Discussion peripherally mentions Horton Road project
By Liz Schevtchuk Armstrong
Philipstown’s Planning Board got a primer on conservation subdivisions and conservation easements last week (Thursday, Jan. 15), devoting a workshop to training on the related topics, important to aspects of town land use and zoning law.
Landscape architect Susan Jainchill of AKRF, the planning firm that advises the town government, and Andrew Chmar, executive director of the Hudson Highlands Land Trust, led the session.
No agenda was available before the meeting and although informally expected to include discussion of the proposed Hudson Highlands Reserve, the evening brought only peripheral mention of that project. Hudson Highlands Reserve is an upscale leisure and equestrian-oriented development proposed for 155.4 acres off Route 9 in northern Philipstown.
Under review by both the Planning Board and the Philipstown Conservation Board, it has been billed by its sponsors, Horton Road LLC, as a conservation subdivision, although the design presented last fall, featuring homes on large lots, raised questions about that description. The Hudson Highlands Reserve conservation subdivision application is the first since the adoption of a new town zoning code in 2011.
Thursday’s training was “something we’d been planning for a long time,” Planning Board Chairman Anthony D. “Ande” Merante noted in opening the workshop. Clearly, though, Horton Road LLC’s plans increase the relevance of Planning Board interest.
Conservation subdivisions
Jainchill walked the Planning Board through the ins and outs of its role, the zoning code and forms of cluster development, which include conservation subdivisions. In part, she explained how, in scrutinizing proposed projects, the Planning Board can refer to the town’s zoning code and Comprehensive Plan. “The town code comes from the comprehensive plan. The comprehensive plan is sort of the blueprint” and the code the regulatory tool, she said. Moreover, in Planning Board work, “you do not make the law, you apply the law,” she told the board members.
Cluster subdivisions group buildings together on a relatively small portion of the overall development, to preserve open space, including woods, and encourage walking and neighborhood-style activities — unlike typical suburban subdivisions that promote dominance of automobiles and sprawl and spread homes across the development.
A conservation subdivision “is a type of cluster subdivision,” but one with a higher ratio of open space to developed land than even the usual cluster community, according to Jainchill. In a conservation subdivision, the design accounts above all for the natural and cultural features of the land, she said. “It starts with that” and the buildings are located and constructed around the landscape, she said. “It’s responding to something other than just development values.”
She also observed that “probably one of the biggest reasons to live in this town — nature” and the desire to respect it — shaped the comprehensive plan. Incidentally, she pointed out, the Comprehensive Plan calls for preserving horse trails and encouraging creation of others, which presumably “is very applicable to” the Horton Road project.
Conservation easements
Chmar focused on what conservation easements are and what his organization, the Hudson Highlands Land Trust, does and does not do in regard to them. He prefaced his remarks by stating that he had wanted bring his presentation to the Planning Board for several years and that “it has nothing to do with this application” by Horton Road LLC as such.

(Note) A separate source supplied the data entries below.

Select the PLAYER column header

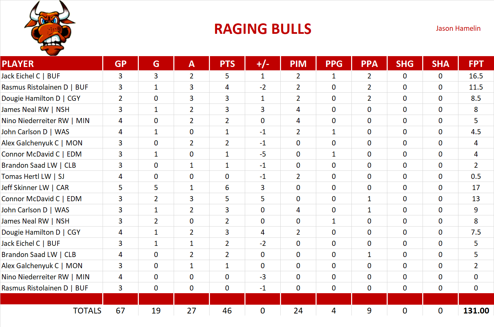(18, 64)

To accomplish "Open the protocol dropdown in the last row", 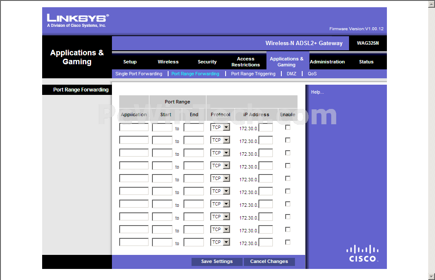I will click(220, 242).
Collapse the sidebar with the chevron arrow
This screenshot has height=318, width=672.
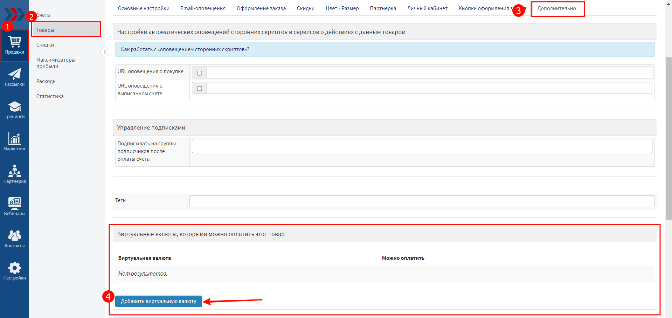click(x=105, y=52)
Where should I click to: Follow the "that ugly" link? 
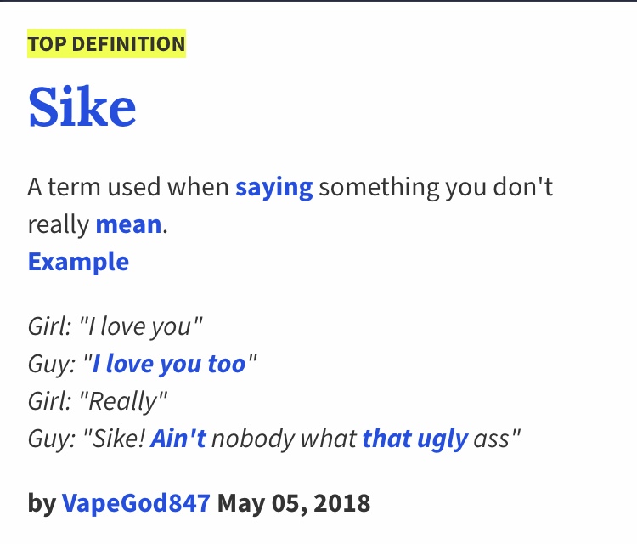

Materials he provided included the definition from the New York State Environmental Conservation Law of a conservation easement: “an easement, covenant, restriction” or similar provision for property “which limits or restricts development” and entails “management or use of … [that] property for the purpose of preserving or maintaining [its] scenic, open, historic, archeological, architectural, or natural condition, character, significance, or amenities.” Conservation easements, which permanently restrict use of the land, prevent development and offer a public benefit, are overseen by an authorized land trust, such as the HHLT, or a government.
He said he often is asked why the HHLT wants to snatch private land. “We do not take land at all,” he emphasized. “What we take are the development rights — the future development rights on the property. That’s what we hold.” He further stated that “the owner continues to own the property subject to the easement and can sell it or transfer it to heirs with the conservation easement remaining in force through successive ownership.”

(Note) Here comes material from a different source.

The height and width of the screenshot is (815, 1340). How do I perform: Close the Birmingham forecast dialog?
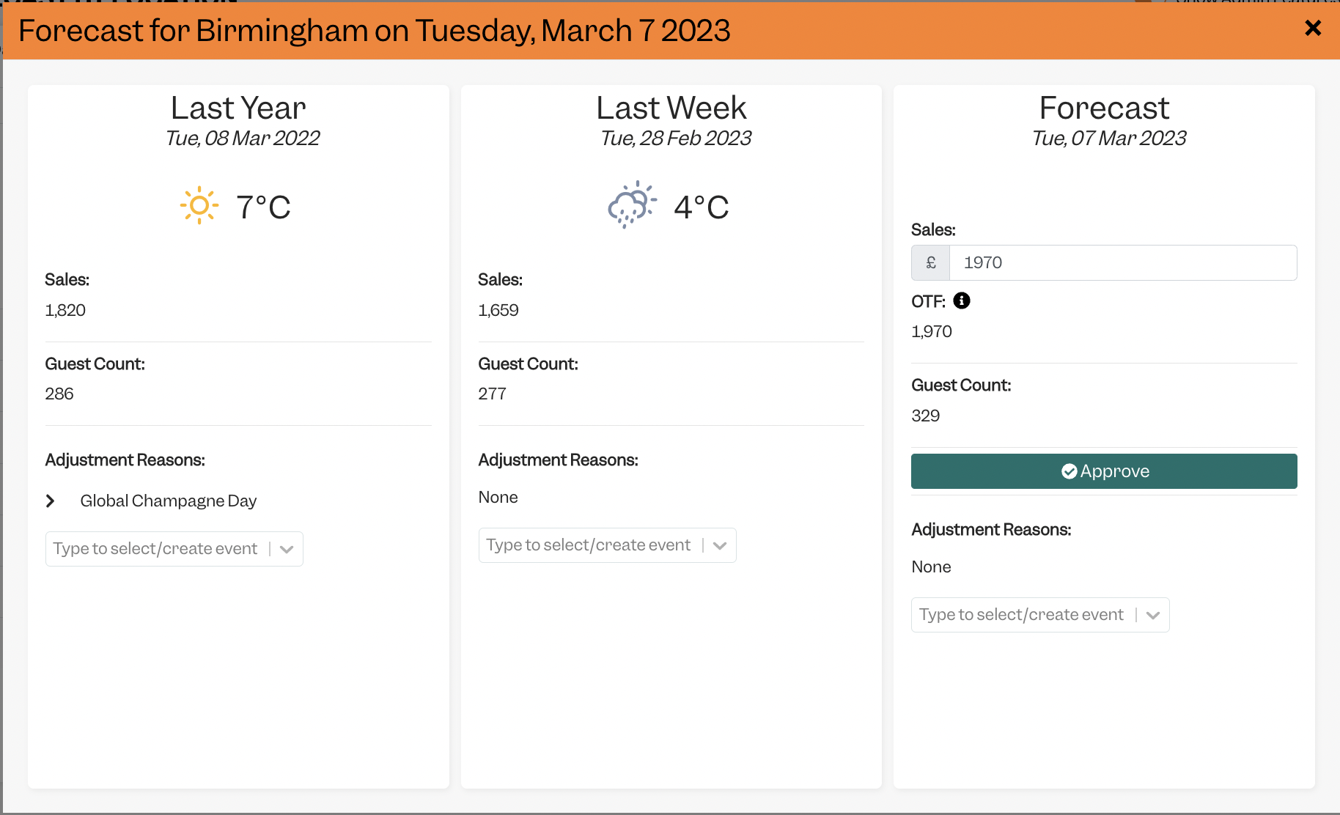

In establishing a conservation easement, a landowner can become eligible for a reduction in federal income taxes and might earn a New York state tax credit of up to $5,000 annually (as long as creation of the easement was not required for local government permission for a subdivision). But those are federal and state boons.

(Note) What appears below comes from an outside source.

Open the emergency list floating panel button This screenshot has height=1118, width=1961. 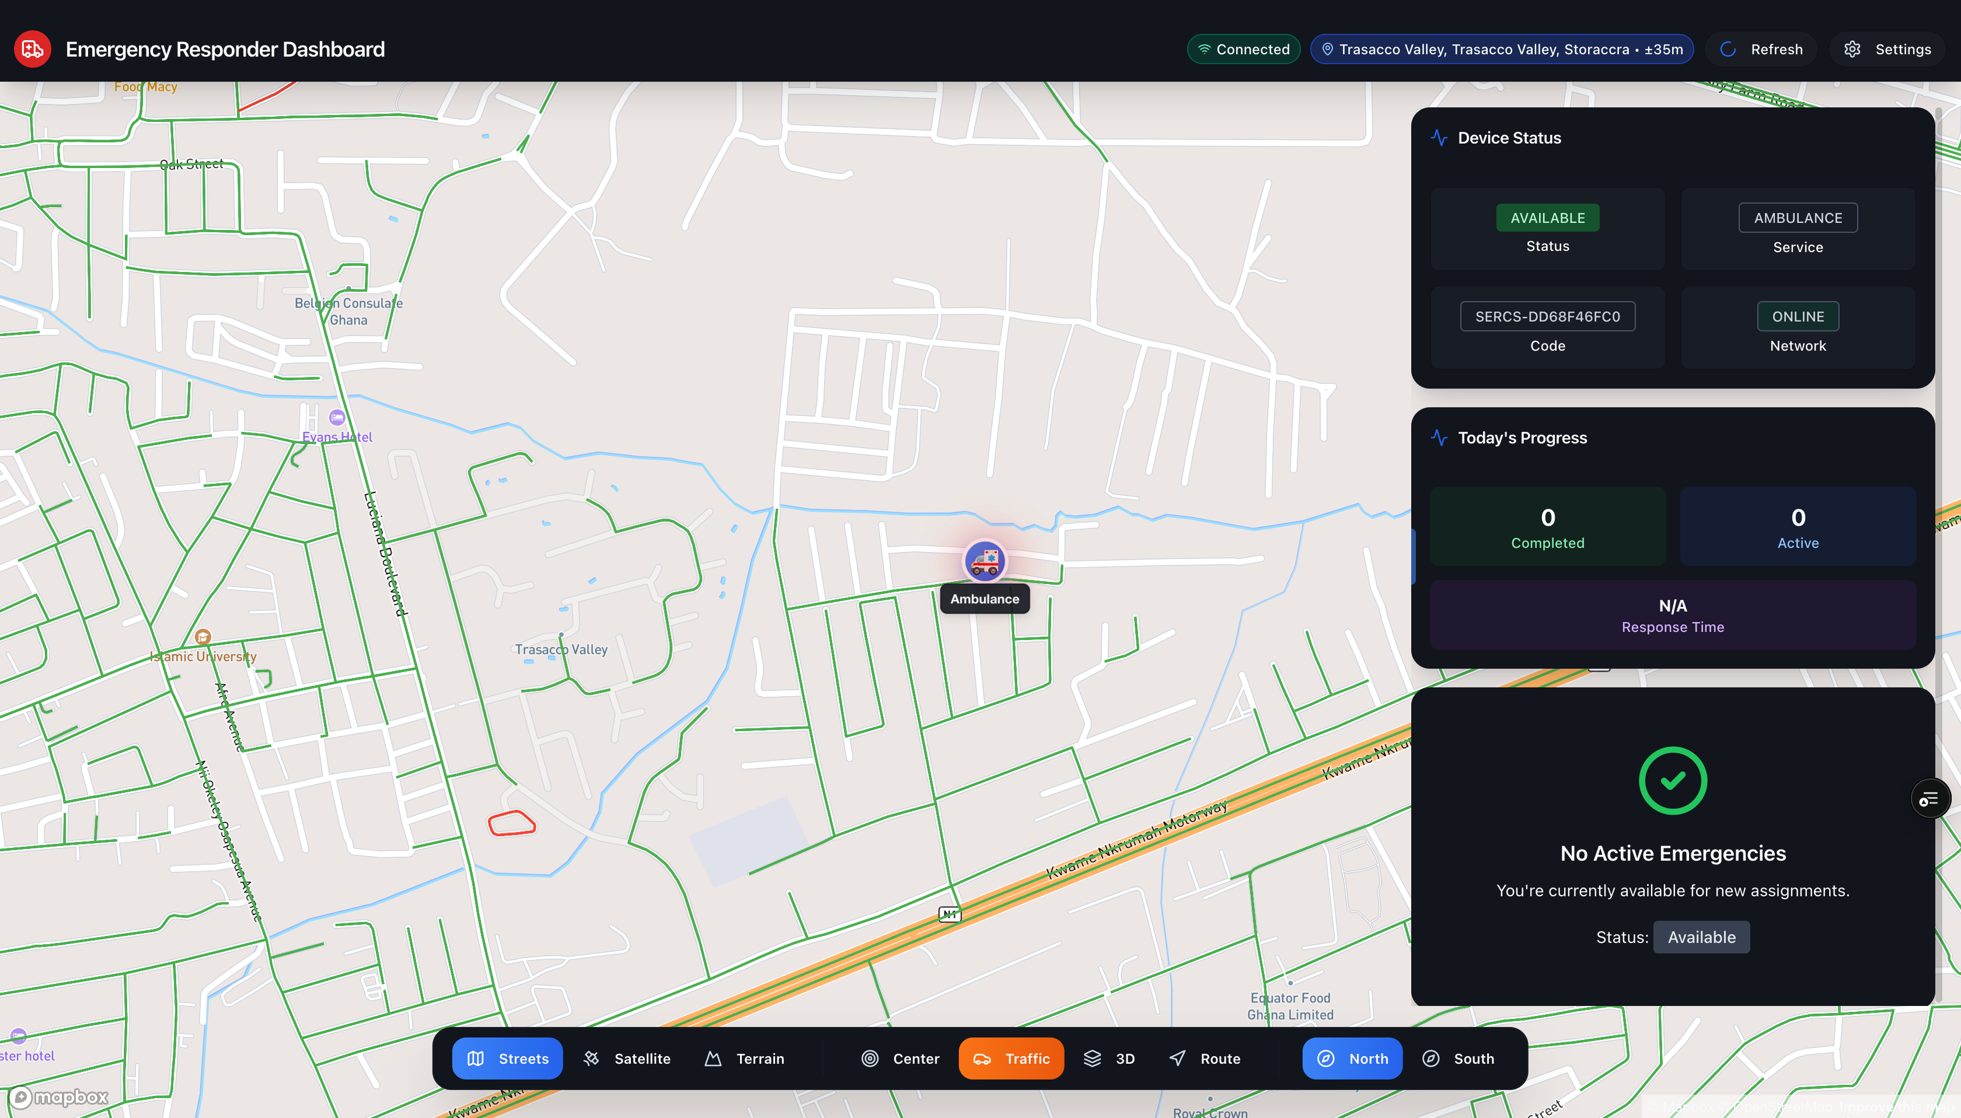(1930, 799)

“Contrary to popular belief,” Chmar said, “a conservation easement donation does not typically reduce local property or school taxes [and] thus does not financially ‘harm’ the local municipality or school-district tax revenue.” Consequently, “our work does not affect the tax base in the Town of Philipstown,” he said. “Our work does not affect local property taxes.”
He also cautioned that controlling a conservation easement costs an organization monetarily and in staff resources. Sometimes, he said, overseeing one in a subdivision with multiple sets of documents and 28 or 29 separate homeowners/property-owners — like the Horton Road development could ostensibly have — brings a burden too heavy to bear. “I don’t think our organization would accept it,” he said.
Nor, in such cases, would a local government necessarily jump in, added Stephen Gaba, the Planning Board attorney. “Sometimes you have a situation where nobody wants the conservation easement” responsibilities, Gaba said.